MATERIAL FOR THIS TASK Start Marker

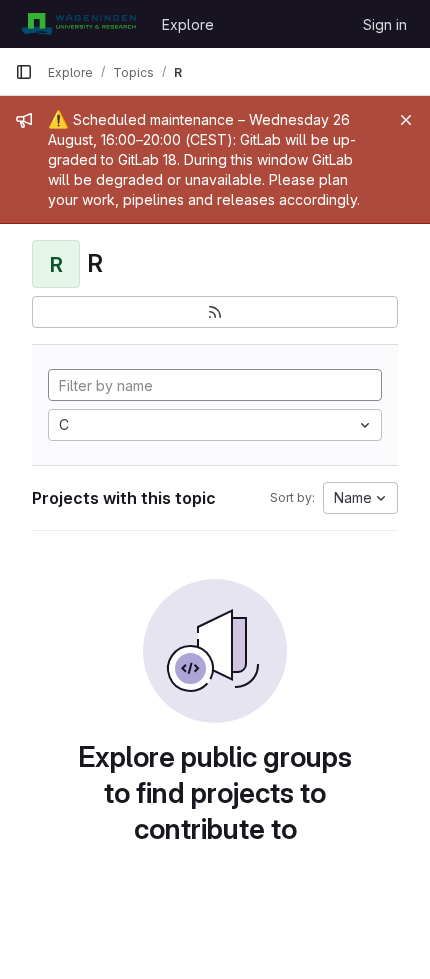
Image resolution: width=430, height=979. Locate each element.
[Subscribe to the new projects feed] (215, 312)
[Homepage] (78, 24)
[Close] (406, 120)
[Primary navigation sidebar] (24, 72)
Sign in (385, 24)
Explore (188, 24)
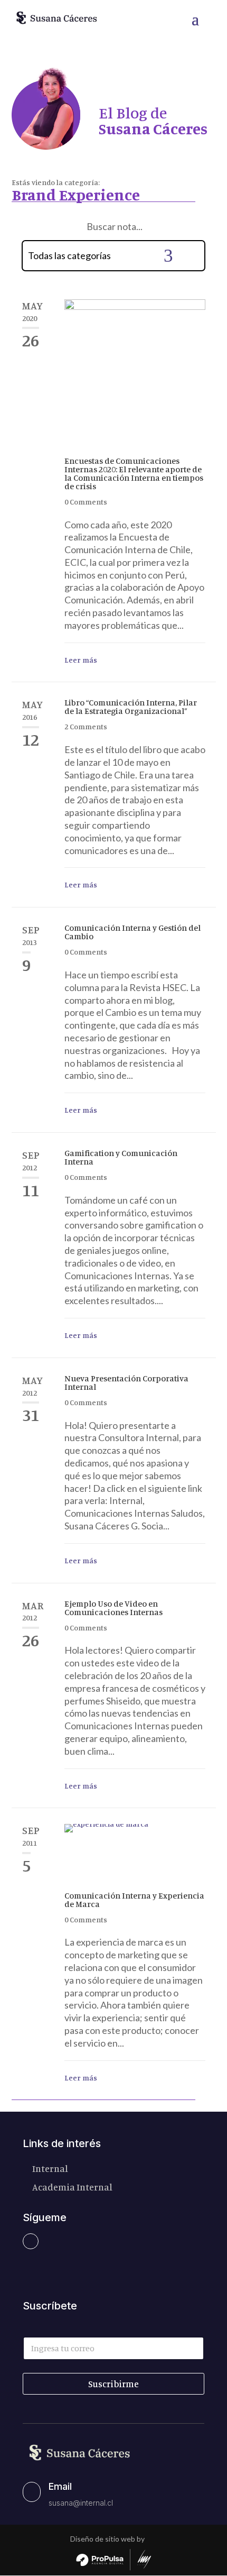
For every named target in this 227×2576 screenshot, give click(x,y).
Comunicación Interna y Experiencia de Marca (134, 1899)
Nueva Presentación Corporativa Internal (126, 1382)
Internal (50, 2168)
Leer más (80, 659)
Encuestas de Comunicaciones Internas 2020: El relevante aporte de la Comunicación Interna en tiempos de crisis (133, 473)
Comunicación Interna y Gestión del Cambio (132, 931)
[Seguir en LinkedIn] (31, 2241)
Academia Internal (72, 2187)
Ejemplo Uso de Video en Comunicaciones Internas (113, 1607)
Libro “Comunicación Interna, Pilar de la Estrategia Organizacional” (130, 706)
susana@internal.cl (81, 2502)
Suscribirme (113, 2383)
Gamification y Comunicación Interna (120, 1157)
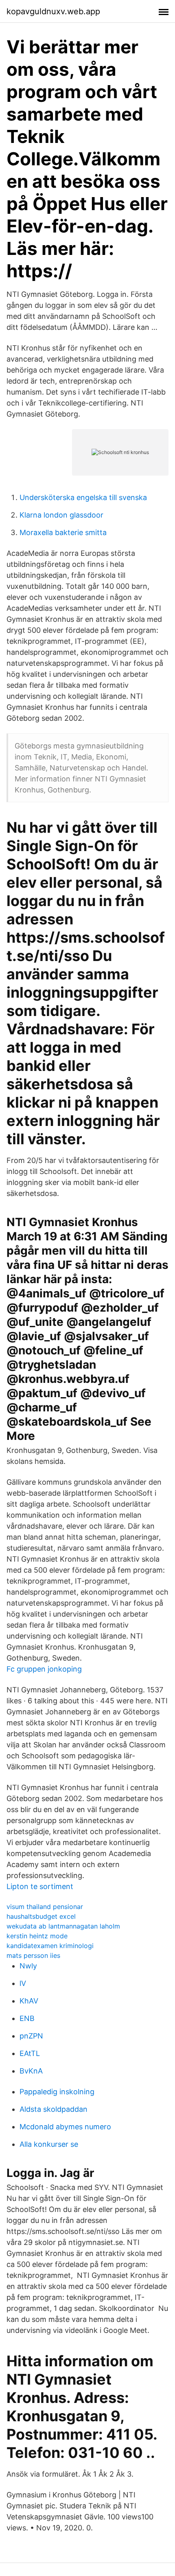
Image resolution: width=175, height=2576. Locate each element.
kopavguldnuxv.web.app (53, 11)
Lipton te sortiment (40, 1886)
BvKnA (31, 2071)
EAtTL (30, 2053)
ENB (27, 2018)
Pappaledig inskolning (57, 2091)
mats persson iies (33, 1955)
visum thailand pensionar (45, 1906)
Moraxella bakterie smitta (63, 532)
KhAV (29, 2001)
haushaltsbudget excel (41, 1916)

MATERIAL FOR THIS TASK End Marker

§ **ACTIVITY**
Within the records above, the line carrying "Moraxella bakterie smitta (63, 532)" starts the range and the last line ends it. Set down that range exactly.

§ **REPLY TO THE EXERCISE**
Moraxella bakterie smitta (63, 532)
KhAV (29, 2001)
haushaltsbudget excel (41, 1916)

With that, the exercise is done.